But my most irksome sightseeing habit by far – sleeping on tour buses.
The type of bus doesn’t matter.
I’ve napped on sleek buses blasting icy air at my frozen sinuses and deathtraps air-conditioned by broken windows.
Tour guides also are irrelevant.
Neither the dramatic nor the drunken can keep me awake. Fellow travelers make no difference. I take my siesta whether seated by a disgruntled fellow complaining about the frequent sightseeing stops or a cautious couple carrying pepper spray and flares.
Nor do the destinations alter my behavior. I’ve slumbered through the ruggedness of Alaska and the towers of Manhattan.

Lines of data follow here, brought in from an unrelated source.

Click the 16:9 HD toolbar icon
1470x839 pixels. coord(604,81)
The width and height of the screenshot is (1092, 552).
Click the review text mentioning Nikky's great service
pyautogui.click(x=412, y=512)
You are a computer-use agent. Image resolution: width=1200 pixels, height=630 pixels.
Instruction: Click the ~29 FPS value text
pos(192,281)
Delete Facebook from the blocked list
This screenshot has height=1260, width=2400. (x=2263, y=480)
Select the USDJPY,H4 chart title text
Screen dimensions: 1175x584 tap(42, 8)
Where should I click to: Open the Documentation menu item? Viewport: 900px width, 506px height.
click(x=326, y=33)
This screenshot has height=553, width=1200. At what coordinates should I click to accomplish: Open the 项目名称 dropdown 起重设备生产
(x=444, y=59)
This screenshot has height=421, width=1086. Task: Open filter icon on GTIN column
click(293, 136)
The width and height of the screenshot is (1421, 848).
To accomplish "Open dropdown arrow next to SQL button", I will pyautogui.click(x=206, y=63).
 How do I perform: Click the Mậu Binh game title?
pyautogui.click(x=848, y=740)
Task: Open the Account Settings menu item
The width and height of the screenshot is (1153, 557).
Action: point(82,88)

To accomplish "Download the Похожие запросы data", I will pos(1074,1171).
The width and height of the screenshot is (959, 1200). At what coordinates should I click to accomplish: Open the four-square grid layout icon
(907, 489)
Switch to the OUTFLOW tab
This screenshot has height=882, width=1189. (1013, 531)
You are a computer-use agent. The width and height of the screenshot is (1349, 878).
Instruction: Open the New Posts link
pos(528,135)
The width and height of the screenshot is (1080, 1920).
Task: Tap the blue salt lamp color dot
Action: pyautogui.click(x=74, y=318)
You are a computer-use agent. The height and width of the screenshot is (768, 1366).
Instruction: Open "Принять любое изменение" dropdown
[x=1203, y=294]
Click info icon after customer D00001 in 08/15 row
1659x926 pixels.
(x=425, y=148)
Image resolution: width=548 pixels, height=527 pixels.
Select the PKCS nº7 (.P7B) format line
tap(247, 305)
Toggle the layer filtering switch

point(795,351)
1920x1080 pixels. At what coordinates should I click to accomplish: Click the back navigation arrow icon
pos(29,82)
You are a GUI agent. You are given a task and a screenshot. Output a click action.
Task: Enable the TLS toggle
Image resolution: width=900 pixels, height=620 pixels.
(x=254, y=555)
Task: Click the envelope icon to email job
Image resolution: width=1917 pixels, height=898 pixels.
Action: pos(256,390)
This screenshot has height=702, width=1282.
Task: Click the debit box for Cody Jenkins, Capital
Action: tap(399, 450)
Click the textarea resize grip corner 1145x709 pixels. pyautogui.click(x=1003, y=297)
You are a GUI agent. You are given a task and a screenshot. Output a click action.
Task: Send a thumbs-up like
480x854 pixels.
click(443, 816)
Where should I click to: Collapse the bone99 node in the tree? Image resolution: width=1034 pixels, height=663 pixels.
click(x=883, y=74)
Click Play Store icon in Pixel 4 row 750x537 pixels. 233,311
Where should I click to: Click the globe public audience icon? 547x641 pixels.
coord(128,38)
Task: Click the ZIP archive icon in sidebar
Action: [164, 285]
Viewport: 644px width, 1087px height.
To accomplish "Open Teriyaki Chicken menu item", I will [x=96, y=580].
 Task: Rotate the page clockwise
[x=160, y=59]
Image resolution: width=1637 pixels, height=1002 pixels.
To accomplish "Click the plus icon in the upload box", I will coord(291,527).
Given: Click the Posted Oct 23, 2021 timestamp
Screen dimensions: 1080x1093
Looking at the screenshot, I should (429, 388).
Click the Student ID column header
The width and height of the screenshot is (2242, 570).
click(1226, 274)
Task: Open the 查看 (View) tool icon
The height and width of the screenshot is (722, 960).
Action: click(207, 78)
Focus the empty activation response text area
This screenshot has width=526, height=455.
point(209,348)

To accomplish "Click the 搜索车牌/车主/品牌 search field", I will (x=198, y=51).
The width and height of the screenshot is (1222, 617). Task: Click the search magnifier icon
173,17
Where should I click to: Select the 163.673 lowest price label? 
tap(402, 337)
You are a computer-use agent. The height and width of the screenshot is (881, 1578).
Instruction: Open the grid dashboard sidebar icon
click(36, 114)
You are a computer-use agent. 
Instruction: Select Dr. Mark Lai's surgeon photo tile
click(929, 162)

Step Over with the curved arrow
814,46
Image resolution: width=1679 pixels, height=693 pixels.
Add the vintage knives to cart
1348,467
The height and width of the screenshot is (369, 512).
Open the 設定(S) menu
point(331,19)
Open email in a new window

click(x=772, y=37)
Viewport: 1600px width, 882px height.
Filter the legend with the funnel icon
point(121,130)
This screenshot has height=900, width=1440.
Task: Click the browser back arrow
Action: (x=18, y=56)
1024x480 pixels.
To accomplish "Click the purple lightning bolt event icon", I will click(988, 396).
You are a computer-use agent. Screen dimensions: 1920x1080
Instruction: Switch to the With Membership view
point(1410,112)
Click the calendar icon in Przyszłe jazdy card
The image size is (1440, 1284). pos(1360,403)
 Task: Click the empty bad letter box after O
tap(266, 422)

I used to search for the cause of my fatigue.
I never found it.
I can be rested, interested, hungry or cold. I can be irritated with the way my traveling companion blinks or uncomfortable because my stylish slacks are too tight. But eventually my head hangs, my body slumps and I slide toward sleep.
I’m not alone.
Occasionally, I’ve regained consciousness long enough to notice others bobbing, twitching and snoring, as well. Sleeping seems to be as prevalent on tours as Pepto Bismol.
So I’ve quit trying to maintain consciousness every minute; instead, I strive to make my snoozing socially acceptable – to drowse with dignity by employing self-taught strategies.
I brutalize the well mannered, the unsuspecting, and the slow in order to claim the window seat, where I brace my head between the glass and the seatback. If startled awake, such support lessens the likelihood of whiplash.
I never lean my cheek or forehead against the seatback in front of me because doing so stamps my skin with red sleep lines that don’t fade until long after the museum visit is finished, causing school children to think I’m an animated artifact.
When leaning back in my seat, I vary my head position so I won’t develop the sure sign of a sleeper: a flat spot on the back of my head with hair fluttering above it like feathers on road kill.
I practice brief, encouraging phrases: “My, that was a bargain,” or “I couldn’t agree more,” until I can repeat them in my sleep if I sense a pause in my seatmate’s monologue.
That way my companion won’t nudge me for a response and awaken me prematurely, causing peevishness and petty retribution on my part.
I never fall asleep with candy in my mouth because the result is never elegant.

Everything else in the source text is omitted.